Adam Vitcavage, founder of the website Debutiful: Discover Debut Authors, interviewed Revert about his cover design process in a February 27, 2020, article.
When asked if there are particular things he likes to know before designing a book jacket, Revert replied, “I usually like to have as little information as possible, which maybe seems counterintuitive, but the less concrete information I know, the more my gut is able to speak up. Many of my most successful designs have occurred this way. Sometimes a single sentence description of the book is all I work with.

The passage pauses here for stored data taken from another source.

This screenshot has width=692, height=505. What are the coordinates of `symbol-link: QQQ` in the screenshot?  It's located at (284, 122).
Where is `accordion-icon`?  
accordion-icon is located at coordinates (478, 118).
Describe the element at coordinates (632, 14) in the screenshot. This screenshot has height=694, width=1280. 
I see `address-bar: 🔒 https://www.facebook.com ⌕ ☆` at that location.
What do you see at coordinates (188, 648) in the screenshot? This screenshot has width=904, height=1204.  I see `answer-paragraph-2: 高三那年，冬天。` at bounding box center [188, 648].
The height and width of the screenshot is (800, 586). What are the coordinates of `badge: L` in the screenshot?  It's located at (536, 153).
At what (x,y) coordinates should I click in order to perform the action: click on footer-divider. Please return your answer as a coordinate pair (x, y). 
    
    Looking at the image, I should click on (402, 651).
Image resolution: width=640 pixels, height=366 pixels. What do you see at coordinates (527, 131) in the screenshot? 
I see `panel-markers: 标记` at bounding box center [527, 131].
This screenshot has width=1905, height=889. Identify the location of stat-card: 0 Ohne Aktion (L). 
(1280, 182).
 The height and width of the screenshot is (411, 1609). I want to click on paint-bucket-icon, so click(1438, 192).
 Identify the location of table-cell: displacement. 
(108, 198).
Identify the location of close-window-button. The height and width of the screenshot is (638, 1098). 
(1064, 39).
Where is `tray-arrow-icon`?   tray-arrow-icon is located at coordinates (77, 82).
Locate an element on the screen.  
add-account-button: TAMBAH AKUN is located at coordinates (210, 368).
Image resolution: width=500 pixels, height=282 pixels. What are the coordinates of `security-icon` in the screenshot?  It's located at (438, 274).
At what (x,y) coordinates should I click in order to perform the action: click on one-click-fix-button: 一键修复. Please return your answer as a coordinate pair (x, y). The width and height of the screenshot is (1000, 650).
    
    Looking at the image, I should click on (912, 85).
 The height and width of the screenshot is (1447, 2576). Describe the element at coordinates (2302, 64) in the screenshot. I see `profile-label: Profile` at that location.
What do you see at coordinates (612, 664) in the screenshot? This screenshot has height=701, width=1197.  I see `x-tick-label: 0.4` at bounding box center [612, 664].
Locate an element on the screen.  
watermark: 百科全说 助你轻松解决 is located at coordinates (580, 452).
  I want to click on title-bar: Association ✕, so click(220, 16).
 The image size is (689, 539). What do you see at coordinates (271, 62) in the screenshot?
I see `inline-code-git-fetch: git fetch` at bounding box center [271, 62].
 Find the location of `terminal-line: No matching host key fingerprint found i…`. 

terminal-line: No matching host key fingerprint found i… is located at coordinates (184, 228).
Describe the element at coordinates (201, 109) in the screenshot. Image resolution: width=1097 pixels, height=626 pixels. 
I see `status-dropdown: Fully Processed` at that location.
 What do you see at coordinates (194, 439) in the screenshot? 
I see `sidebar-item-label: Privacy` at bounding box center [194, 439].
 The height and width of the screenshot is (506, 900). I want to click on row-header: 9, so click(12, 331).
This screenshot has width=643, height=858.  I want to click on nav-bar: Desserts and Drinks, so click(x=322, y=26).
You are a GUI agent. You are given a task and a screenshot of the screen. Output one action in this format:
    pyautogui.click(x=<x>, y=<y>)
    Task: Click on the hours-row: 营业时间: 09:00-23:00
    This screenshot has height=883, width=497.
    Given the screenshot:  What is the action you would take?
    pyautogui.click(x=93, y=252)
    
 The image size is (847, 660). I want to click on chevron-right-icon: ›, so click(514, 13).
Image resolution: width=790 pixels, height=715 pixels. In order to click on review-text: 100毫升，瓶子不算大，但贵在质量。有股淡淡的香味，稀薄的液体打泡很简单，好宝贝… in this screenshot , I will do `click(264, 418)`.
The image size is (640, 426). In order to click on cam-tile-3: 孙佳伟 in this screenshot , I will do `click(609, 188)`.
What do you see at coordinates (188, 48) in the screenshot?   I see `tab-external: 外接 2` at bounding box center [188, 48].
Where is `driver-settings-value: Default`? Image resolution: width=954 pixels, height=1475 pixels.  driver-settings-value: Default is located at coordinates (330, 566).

“It should be noted that this usually occurs more often with presses I work with a lot. When I’ve already been designing for a press for several years, I know who they are and how to have a design not just speak for the book itself, but the rest of that publisher’s catalogue….”
Revert had previously designed a number of covers for Michelle Dotter, Dzanc Books editor and publisher. For Revert’s cover design for Between Tides, Dotter sent a brief description of the book, along with ideas she and I had discussed, and input from the sales team about what would lead to a successful book jacket design for my novel.
“While graphic design necessitates commercial outcomes,” Revert said, “I still believe in the raw art of it and will lean into the artistic expression of it as much as a client will allow.”
For the many people who’ve asked if that’s me on the cover, the answer is thank you for the compliment but no. Does it capture Blythe Lodge’s spirit? Blythe herself might say yes. Matthew Revert, in weaving clouds through her hair, seems to have captured Blythe’s identity, immersed in the natural world. Will you, the reader, agree?